My Seven Quirks:
- I am the master of all things original Star Wars trilogy. I'm not kidding when I say I can recite the entire trilogy from memory. I know the name of every actor. I know the filming location for every scene in the movie. I desperately wish I had a lightsaber. I can tell you the manufacturing companies for an X-Wing, name you more than one Ewok (though I actually despise the things), and explain why exactly Mos Eisley is the most wretched hive of scum and villany around. I can also explain why I didn't have any friends in middle school.

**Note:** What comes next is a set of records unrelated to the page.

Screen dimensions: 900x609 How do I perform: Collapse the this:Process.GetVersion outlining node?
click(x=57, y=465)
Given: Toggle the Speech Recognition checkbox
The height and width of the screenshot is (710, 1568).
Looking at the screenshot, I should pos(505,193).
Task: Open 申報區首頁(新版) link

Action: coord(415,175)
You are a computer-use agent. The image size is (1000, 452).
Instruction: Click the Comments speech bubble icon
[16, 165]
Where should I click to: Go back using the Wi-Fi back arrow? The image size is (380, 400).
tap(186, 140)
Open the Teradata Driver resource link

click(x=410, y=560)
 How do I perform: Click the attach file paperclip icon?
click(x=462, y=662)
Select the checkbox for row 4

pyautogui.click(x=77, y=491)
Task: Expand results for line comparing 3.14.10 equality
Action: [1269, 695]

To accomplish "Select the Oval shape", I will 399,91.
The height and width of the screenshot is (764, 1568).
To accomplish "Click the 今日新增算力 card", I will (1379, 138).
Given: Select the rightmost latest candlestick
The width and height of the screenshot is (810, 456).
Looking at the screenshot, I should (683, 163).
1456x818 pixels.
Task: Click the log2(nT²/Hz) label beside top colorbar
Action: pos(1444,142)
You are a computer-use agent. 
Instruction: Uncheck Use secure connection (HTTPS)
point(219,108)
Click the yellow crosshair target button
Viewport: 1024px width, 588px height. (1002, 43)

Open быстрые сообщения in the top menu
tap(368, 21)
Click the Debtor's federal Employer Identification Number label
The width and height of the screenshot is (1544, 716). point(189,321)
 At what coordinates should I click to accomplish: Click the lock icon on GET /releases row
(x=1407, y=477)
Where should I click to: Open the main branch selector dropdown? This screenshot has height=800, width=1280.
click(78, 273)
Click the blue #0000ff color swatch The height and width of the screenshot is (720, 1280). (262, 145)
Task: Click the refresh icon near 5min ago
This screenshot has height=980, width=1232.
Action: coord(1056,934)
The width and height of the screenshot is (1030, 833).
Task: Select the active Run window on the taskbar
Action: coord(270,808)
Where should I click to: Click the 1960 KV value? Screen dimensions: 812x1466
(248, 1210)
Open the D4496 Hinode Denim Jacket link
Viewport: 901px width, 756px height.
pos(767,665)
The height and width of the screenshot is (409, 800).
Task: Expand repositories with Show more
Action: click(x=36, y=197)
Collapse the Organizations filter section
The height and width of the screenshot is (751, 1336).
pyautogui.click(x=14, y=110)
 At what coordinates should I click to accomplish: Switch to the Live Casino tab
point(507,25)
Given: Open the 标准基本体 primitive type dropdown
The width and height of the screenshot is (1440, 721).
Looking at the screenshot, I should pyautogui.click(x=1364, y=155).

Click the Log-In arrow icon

- Spelling. Few things bother me more than spotting blatant spelling errors in various documents. I can understand typing fast and - oops, you wrote "form" instead of "from." But when spellcheck gives you the convenient little red squiggle, please fix that word. Also, I'm such a spelling and grammar hawk that I can't even stand to abbreviate for text messages. If I send you a text message, you better believe that sucker will be grammatically perfect. If I have to sacrifice vital content just to write out words, so be it.
- Just wait your turn! It annoys the crap out of me when people interrupt me. Heck, it even annoys the crap out of me when I interrupt other people. If you interrupt, I'll let it slide the first time or two. You will then get a glare 'o death for the next occurence. If it happens again, snarky comments might fly. You've been warned. And please keep me accountable when I interrupt you, because interrupting is just a rude thing to do. On a side note, this is very similar to the "Me-Monster" phenomenon, where someone tells a story and the next person has to jump right in (interrupting if necessary) to tell a bigger and better story.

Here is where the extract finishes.